What you should do | The range runs from the line containing "The image size" to the last line of the entries. Restate those lines word for word, without the pictures.

--- Dataset content Enclosed Below ---

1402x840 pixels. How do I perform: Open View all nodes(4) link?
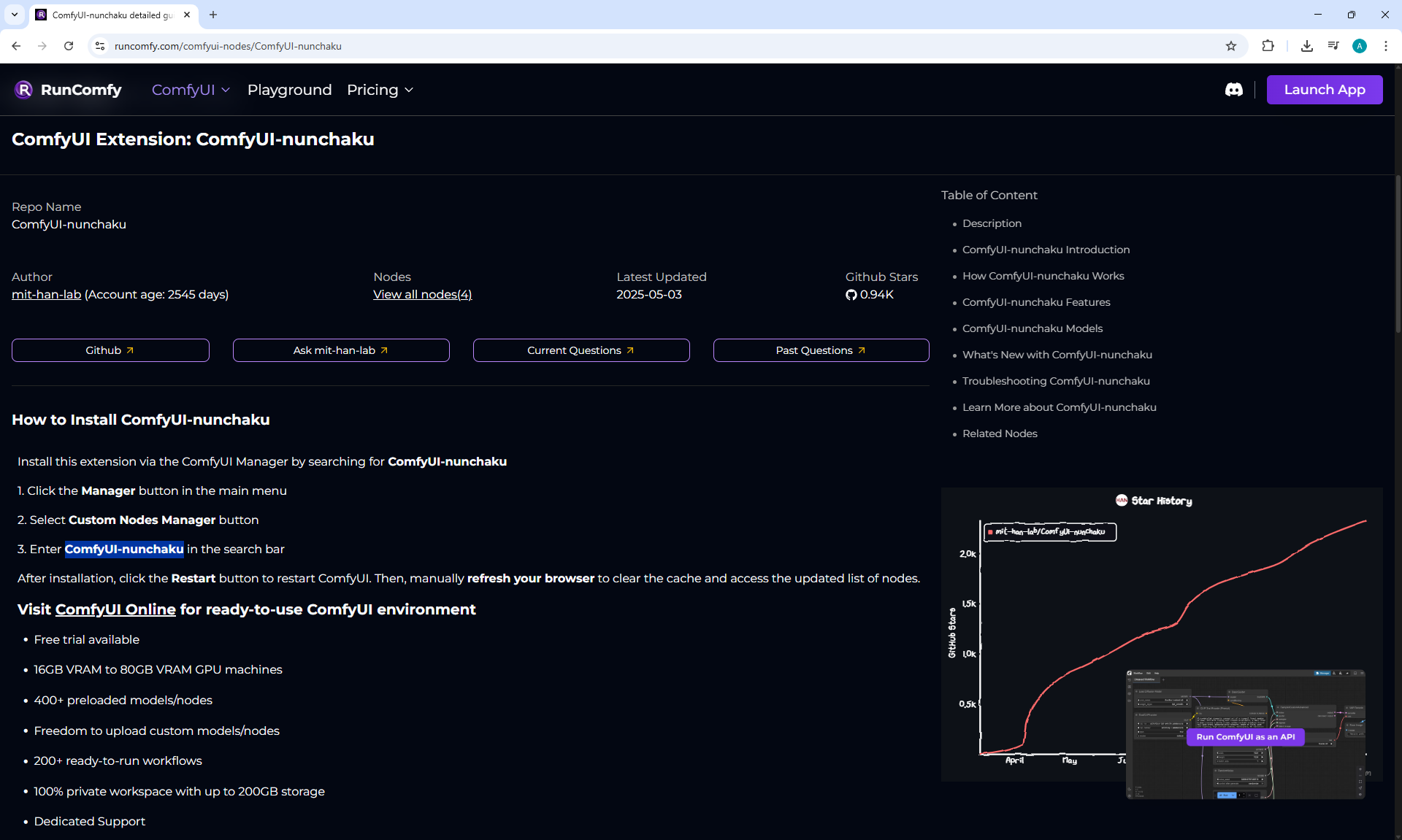(x=422, y=295)
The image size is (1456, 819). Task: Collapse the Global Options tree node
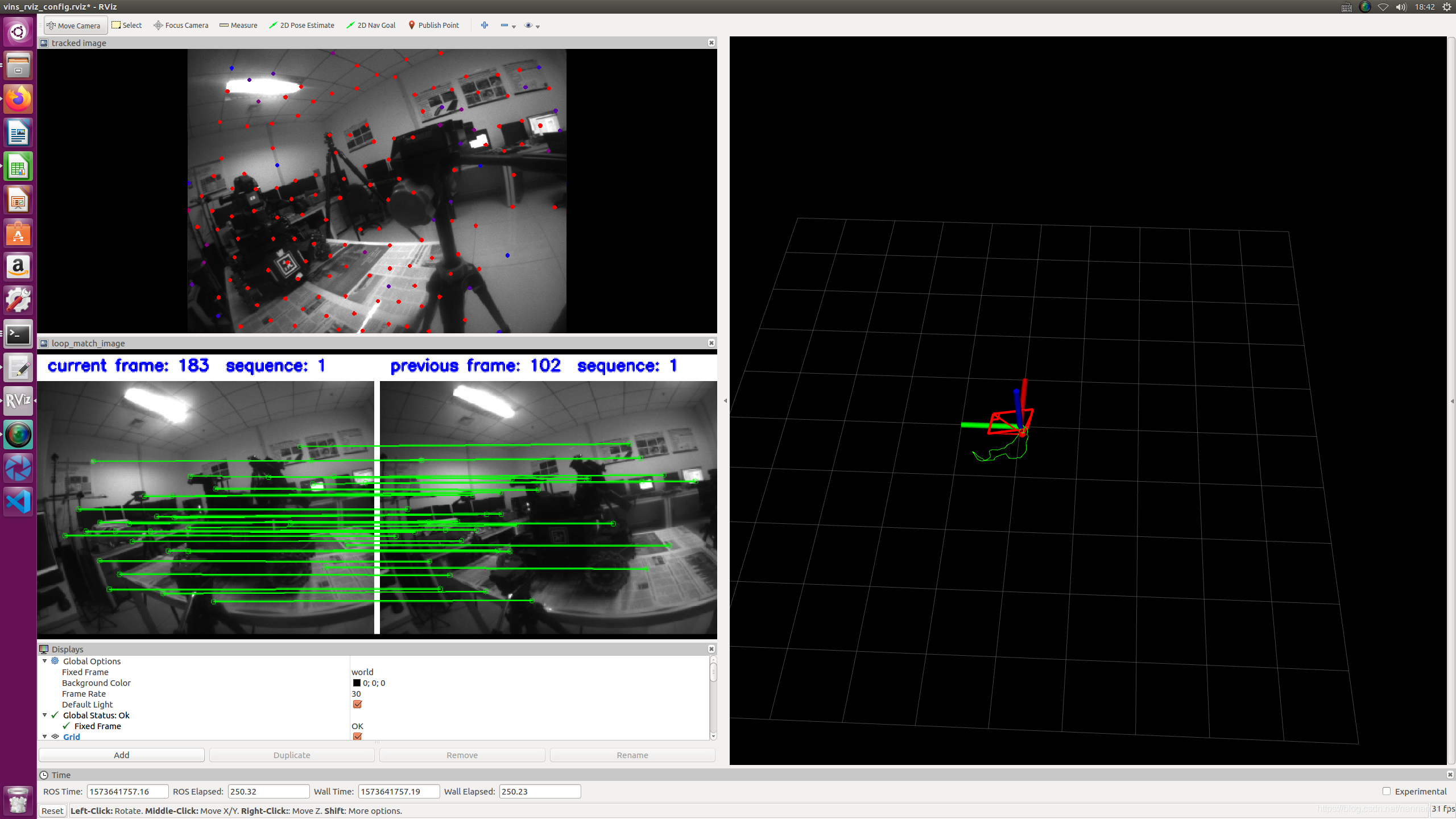(x=45, y=661)
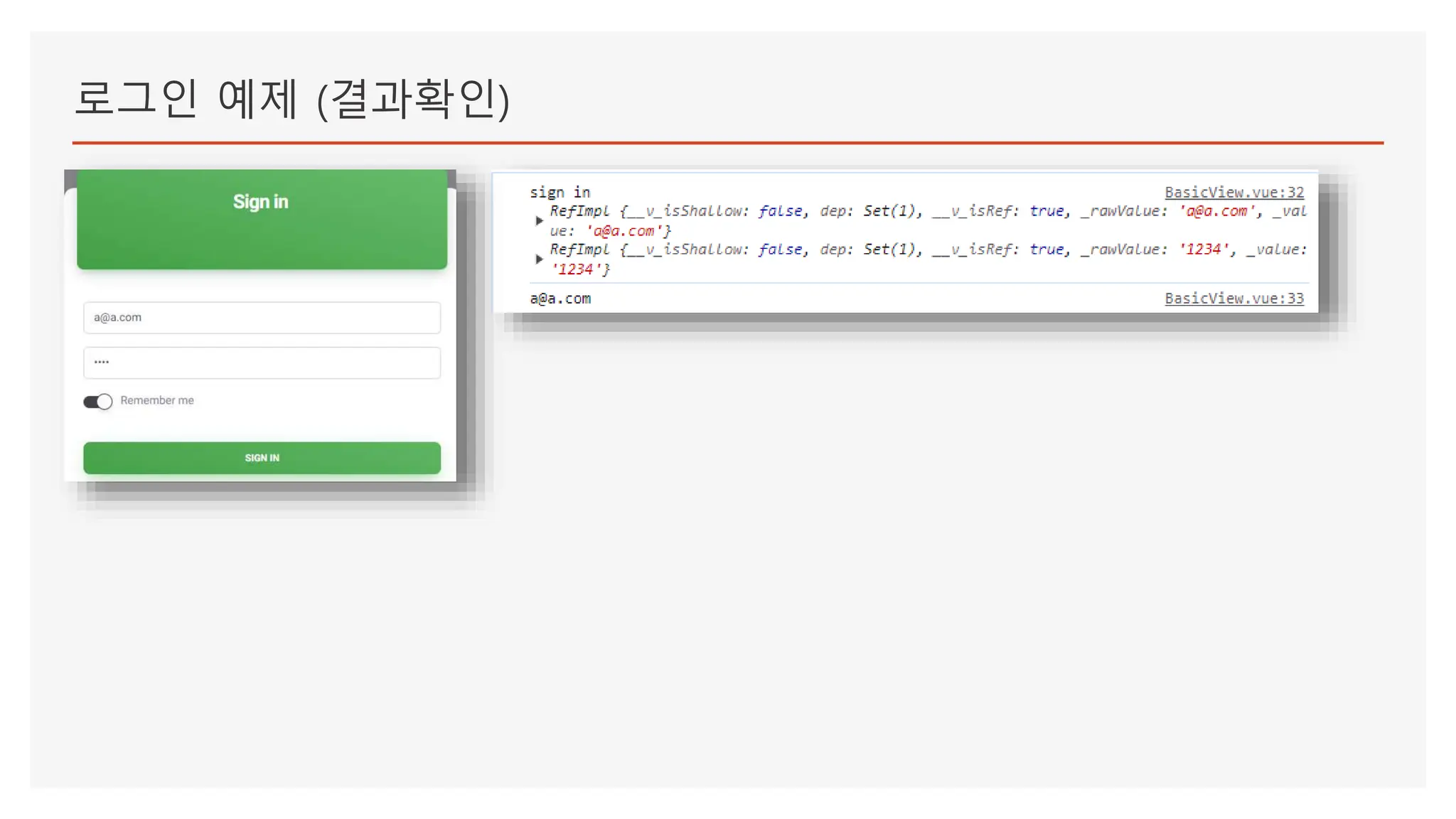Click dep: Set(1) in first RefImpl row

point(871,211)
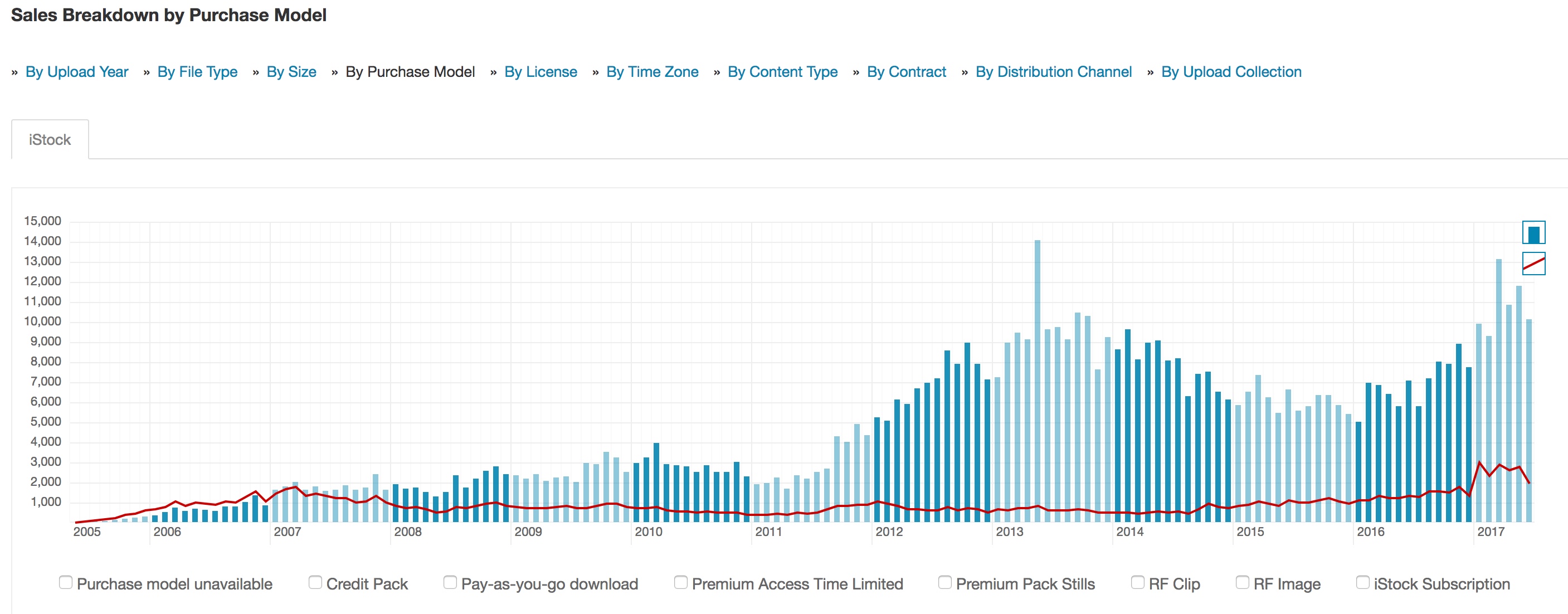
Task: Open By Upload Collection breakdown
Action: [1231, 72]
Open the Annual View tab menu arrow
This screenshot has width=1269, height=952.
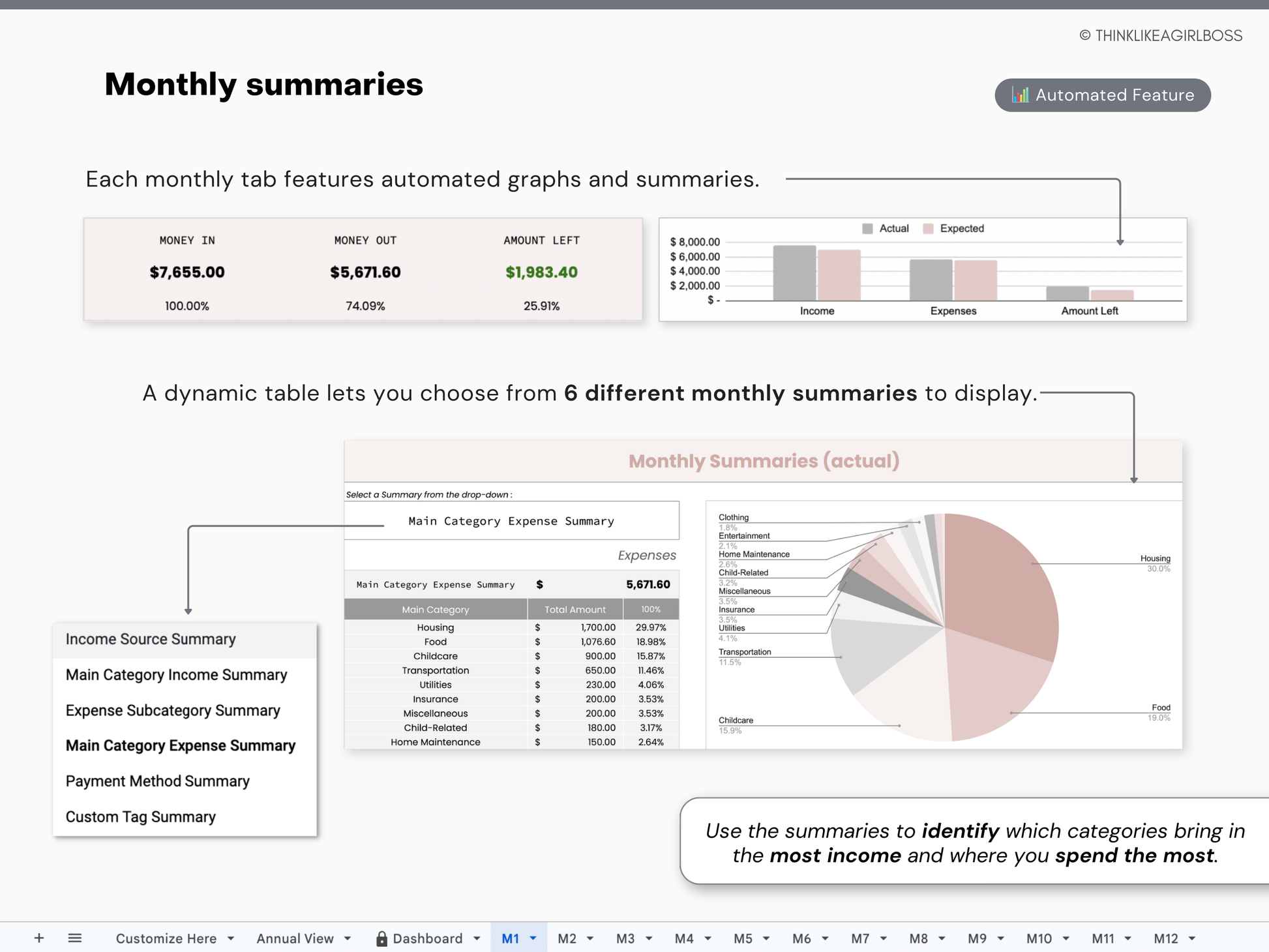(348, 938)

--- End of Enclosed Dataset content ---

Exercise response |
The image size is (1456, 819). Task: Collapse the Global Options tree node
(x=45, y=661)
Click dep: Set(1) in first RefImpl row

point(871,211)
Task: Open By Upload Collection breakdown
Action: [1231, 72]
Open the Annual View tab menu arrow
This screenshot has width=1269, height=952.
(348, 938)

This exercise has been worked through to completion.